## CONSEGNA
Puoi ricopiare alla lettera, dal brano sulle associazioni degli amministratori di condominio, il tratto che va da "Si tratta, dunque, di" fino a "nell'interesse di tutti."?

Questa frammentazione, purtroppo sempre in aumento, può trovare le sue motivazioni in una analisi di tipo antropologica.
Non parliamo di una categoria di estrazione ordinistica o accademica, ma di una vera e propria “self made” e quindi con un patrimonio genetico tutto suo, fortemente connaturato dallo spirito di sopravvivenza e, per molti versi, fuori dagli schemi. I processi normativi degli ultimi venti anni, a partire dal conferimento al condominio della qualità di sostituto di imposta dal 1998, hanno fatto sì che gli Amministratori, oberati di nuove responsabilità e incombenze, cominciassero a sentirsi sempre più professionisti, avvertendo anche l'esigenza di essere considerati come tali, sentendo, così, il bisogno di associarsi per essere rappresentati in assenza di un Albo. La legge di riforma del condominio n. 220/2012, passando dalla legge delle professioni senz'Albo n. 4/2013 per poi finire con il D.M. n. 140/2014, ad oggi completano quell'evoluzione normativa che sempre più ha permeato la categoria di questa esigenza.
Ma un attento esame del fenomeno ci rivela un dato significativo e che palesa molto del dna della categoria: in realtà, l'attuale polverizzazione è dovuta, almeno principalmente, non ad una spontanea crescita di nuove realtà associative grazie all'impegno di giovani professionisti, bensì ad un vera e propria epidemia scissionistica. Infatti, molte sigle sono “costole” di altre, nate per dissapori e contrasti interni tra i gruppi dirigenti. Questo fenomeno denota l'incapacità di risolvere conflitti e fare gruppo, a favore di una più facile propensione a creare spaccature. Anche in associazioni di altre categorie professionali non sempre sono rose e fiori, ma o gli iscritti hanno la capacità di cambiare la dirigenza o questa stessa ha la capacità di sanare le spaccature, sebbene anche con il raggiungimento di compromessi, senza certamente assistere ad una continua proliferazione di sigle. A questo deve aggiungersi la spasmodica ambizione da parte di molti di occupare una poltrona nell'organigramma associativo piuttosto che lottare per sostenere il proprio pensiero e riuscire a convincere gli iscritti o i dirigenti delle proprie idee e quindi cambiare l'associazione alla quale è già iscritto. Per la parte restante, invece, si tratta di divergenze fra vecchie e nuove scuole di pensiero sul “mestiere” con la conseguente nascita di sigle che si definiscono più innovative rispetto alle storiche, più votate ad una visione più moderna e manageriale della professione. Per finire, poi, con chi assume dimensioni e atteggiamenti quasi settari.
Si tratta, dunque, di una opportunità o di un rischio di indebolimento per la categoria? La numerosità delle sigle in quanto tale non costituisce un'incognita, ma lo diventa, però, nel momento in cui uno sterile quanto incomprensibile antagonismo prende il posto dell'unione e dell'arricchimento reciproco che, invece, potrebbe derivare proprio dalle diverse visioni e diverse identità se solo si avesse la capacità di fare sintesi nell'interesse di tutti.

## MATERIALE FORNITO
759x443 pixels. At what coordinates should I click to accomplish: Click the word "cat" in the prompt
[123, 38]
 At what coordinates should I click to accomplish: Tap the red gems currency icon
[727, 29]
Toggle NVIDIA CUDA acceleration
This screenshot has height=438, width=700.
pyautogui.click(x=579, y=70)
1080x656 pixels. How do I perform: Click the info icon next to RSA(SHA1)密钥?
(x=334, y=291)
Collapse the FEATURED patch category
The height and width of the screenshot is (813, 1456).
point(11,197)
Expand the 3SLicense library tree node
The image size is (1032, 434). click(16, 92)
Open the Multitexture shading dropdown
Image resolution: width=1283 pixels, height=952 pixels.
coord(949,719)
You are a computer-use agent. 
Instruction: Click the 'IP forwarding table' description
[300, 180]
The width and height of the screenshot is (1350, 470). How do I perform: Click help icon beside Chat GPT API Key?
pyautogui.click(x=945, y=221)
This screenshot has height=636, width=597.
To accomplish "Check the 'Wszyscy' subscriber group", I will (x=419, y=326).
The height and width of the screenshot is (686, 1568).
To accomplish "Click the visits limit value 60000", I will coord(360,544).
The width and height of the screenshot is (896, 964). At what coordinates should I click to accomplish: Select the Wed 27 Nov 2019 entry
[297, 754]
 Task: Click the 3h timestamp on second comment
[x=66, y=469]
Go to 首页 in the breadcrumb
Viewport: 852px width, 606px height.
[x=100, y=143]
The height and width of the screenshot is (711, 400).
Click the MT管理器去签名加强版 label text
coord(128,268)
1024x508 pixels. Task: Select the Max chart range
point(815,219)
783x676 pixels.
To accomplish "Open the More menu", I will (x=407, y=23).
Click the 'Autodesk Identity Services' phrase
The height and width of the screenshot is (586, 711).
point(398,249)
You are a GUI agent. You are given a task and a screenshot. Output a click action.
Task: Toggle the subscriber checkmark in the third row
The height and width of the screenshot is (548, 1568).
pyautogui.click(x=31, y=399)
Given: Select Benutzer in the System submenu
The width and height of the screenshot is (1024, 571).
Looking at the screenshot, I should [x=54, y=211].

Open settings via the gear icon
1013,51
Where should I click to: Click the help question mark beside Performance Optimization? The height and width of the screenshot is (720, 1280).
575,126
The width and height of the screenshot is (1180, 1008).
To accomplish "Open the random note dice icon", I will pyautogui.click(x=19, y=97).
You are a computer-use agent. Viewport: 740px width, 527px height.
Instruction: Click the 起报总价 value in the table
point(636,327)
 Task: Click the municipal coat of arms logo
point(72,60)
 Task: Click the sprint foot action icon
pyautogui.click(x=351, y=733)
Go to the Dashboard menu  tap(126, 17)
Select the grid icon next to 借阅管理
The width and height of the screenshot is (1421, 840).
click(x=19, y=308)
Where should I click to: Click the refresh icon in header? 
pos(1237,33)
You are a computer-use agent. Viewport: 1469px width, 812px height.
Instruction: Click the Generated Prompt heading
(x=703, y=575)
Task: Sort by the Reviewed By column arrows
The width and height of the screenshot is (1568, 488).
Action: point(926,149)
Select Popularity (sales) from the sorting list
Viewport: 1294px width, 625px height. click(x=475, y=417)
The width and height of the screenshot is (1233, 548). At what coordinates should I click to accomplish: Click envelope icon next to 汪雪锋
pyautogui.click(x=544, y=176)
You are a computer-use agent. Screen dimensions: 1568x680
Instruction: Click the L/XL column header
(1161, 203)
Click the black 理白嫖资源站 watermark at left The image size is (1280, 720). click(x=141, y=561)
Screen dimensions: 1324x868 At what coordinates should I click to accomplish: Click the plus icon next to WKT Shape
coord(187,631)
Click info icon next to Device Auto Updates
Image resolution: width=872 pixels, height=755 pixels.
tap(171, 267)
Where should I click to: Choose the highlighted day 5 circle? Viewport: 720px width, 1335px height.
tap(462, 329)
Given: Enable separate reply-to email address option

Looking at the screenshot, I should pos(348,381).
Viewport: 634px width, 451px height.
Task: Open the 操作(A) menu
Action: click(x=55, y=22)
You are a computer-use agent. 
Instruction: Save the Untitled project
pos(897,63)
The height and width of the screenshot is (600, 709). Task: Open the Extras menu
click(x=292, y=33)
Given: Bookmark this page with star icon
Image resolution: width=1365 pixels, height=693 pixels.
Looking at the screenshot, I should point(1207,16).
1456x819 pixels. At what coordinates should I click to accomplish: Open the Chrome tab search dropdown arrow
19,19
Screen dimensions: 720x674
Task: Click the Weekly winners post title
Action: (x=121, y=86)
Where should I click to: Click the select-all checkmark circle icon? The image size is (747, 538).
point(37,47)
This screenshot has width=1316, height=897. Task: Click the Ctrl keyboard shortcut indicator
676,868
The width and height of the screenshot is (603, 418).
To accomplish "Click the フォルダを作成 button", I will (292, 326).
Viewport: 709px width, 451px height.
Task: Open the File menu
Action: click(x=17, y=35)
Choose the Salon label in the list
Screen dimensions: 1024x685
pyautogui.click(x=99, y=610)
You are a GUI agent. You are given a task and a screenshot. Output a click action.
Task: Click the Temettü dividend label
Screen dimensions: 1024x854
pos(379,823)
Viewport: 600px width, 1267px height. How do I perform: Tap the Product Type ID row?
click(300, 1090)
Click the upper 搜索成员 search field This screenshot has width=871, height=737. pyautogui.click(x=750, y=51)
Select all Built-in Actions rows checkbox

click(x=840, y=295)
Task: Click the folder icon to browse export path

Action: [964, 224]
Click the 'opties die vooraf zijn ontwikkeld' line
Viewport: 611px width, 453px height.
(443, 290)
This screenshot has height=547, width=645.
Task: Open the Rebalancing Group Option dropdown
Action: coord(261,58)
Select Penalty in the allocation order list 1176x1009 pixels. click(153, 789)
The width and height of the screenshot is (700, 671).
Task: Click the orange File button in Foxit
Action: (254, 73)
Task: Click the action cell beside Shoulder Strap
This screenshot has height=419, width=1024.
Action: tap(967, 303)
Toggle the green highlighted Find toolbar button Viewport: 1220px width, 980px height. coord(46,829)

## RISULTATO
Si tratta, dunque, di una opportunità o di un rischio di indebolimento per la categoria? La numerosità delle sigle in quanto tale non costituisce un'incognita, ma lo diventa, però, nel momento in cui uno sterile quanto incomprensibile antagonismo prende il posto dell'unione e dell'arricchimento reciproco che, invece, potrebbe derivare proprio dalle diverse visioni e diverse identità se solo si avesse la capacità di fare sintesi nell'interesse di tutti.